After sleeping til 9a.m. yesterday morning, Naomi skipped her typical morning nap. After church, she fell asleep in the car for her first afternoon nap at 1:30p.m. I successfully transferred her to her crib without waking her up, and she slept til 2:30p.m. She then was happily awake until about 4:45, when she went down for her evening nap. She slept 2 hours, and woke at 7:45, fussy as all get out. So her daytime sleep was 3 hours, better than the 1.5 hours of the day before.
When she woke up, she alternated between crying and fussing. I finally put on an episode of Jamie Oliver's Food Revolution to quiet her down. . . it worked briefly. I needed to work on supper, so I put her in her high chair while I cooked my alfredo sauce. I gave her some green beans, which she fed herself. It was the first time she seemed happy since waking up cranky.
I knew she was tired and needed an earlier bedtime, so at 8p.m., we started our bedtime routine: brush teeth (well, gums at this point, but it's a good habit!), PJs and night-night diaper, read a story, and nurse. She went down with no complaints around 8:20p.m.
At 9:30p.m., she woke up crying. Great, I thought. Now I have to start some kind of technique again. But I was so sick of the techniques, feeling like a crappy mom because my daughter was crying alone in her room, and ensuing nightmares. So I decided to try something different. I soothed her, but didn't pick her up. I rubbed her tummy or back, depending on which side she'd flipped onto at the moment, and I kept trying to give her back her plug. (We call a pacifier a "plug".) After about 20 minutes of crying while I soothed her the whole time, she fell asleep!
At 11:30p.m., I braced myself. She had awoken this time of night for the last several nights, if not the last several weeks. Nothing. She kept on sleeping, and I went to bed myself.
At 1a.m., she cried twice. That's it.
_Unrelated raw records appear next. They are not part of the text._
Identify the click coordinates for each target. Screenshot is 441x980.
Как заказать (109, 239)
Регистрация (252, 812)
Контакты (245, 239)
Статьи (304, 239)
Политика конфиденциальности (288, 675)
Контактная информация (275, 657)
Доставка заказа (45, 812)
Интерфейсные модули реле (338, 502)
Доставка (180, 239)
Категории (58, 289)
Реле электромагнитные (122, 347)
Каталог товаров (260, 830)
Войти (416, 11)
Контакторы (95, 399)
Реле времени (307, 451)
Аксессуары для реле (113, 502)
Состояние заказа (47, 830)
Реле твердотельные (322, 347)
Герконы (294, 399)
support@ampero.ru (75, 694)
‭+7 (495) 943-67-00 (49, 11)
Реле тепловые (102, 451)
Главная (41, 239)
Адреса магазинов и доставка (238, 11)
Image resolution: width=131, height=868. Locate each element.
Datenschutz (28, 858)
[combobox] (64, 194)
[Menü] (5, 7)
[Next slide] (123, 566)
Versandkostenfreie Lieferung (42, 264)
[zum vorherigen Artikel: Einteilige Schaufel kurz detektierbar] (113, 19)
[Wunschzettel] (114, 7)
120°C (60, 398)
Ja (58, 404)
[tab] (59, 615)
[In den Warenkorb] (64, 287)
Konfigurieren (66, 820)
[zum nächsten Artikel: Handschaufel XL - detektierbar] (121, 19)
Just enough to wake me up, but not enough to get me up.
At 2:30a.m., she cried for 30 seconds. Enough for me to realize she was crying, and sit up in bed, ready to go soothe her again. But before I could stand up, she stopped.
At 4:40a.m., Naomi woke up for real. I happily went upstairs where she gratefully nursed. It was very efficient, and she fell asleep at the end. I put her back in her crib with no fussing!
At 6:45 a.m., She woke up happy. She talked to herself for about 10-15 minutes, until I could wake up enough and get upstairs to get her. She gave me all kinds of smiles when I came in her room. I now know for sure that a rested child is a happy child!
She did have some trouble going down for her morning nap today. I need to troubleshoot it and figure out if I put her down too late, since she got up so early, if there were just too many distractions in her room, or what. I tried to stay with her, but since she was fussing and not crying, I finally walked out of her room, and by the time I got downstairs, she was quietly sleeping. I think maybe I was a distraction to her somehow! Hmmm.
I give last night 7 stars out of 10. I'm very encouraged! Even though she woke 4 times, I only had to soothe her back to sleep once! She soothed herself twice and needed to eat the 4th time. If she'd soothed herself all 3 times I'd have given her 9 out of 10, and if she'd slept through (except for the feeding) I'd have given her a perfect score!
Conclusion: I like a lot of the science behind Dr. Weissbluth's methods, but I disagree with "extinction" and have problems personally with "graduated extinction". I think a lot of what I learned from him was about how many and how long Naomi's naps should be, and how early I should be putting her to bed. I had been putting her to bed around 10p.m., since that was when she'd seemed tired to me. But now, putting her down 8:15-8:45p.m. seems to work a lot better for her. I also see that she can be a lot happier when she's more well-rested. Another thing I appreciate about his book is that he says bedtimes should be flexible, not rigid. You should be willing to put your child to bed much earlier if she's short on naps that day, or if her nap schedule has been changing. Well, I learned a lot, but I think I learned as much about myself as I did about the science of sleep as demonstrated in children!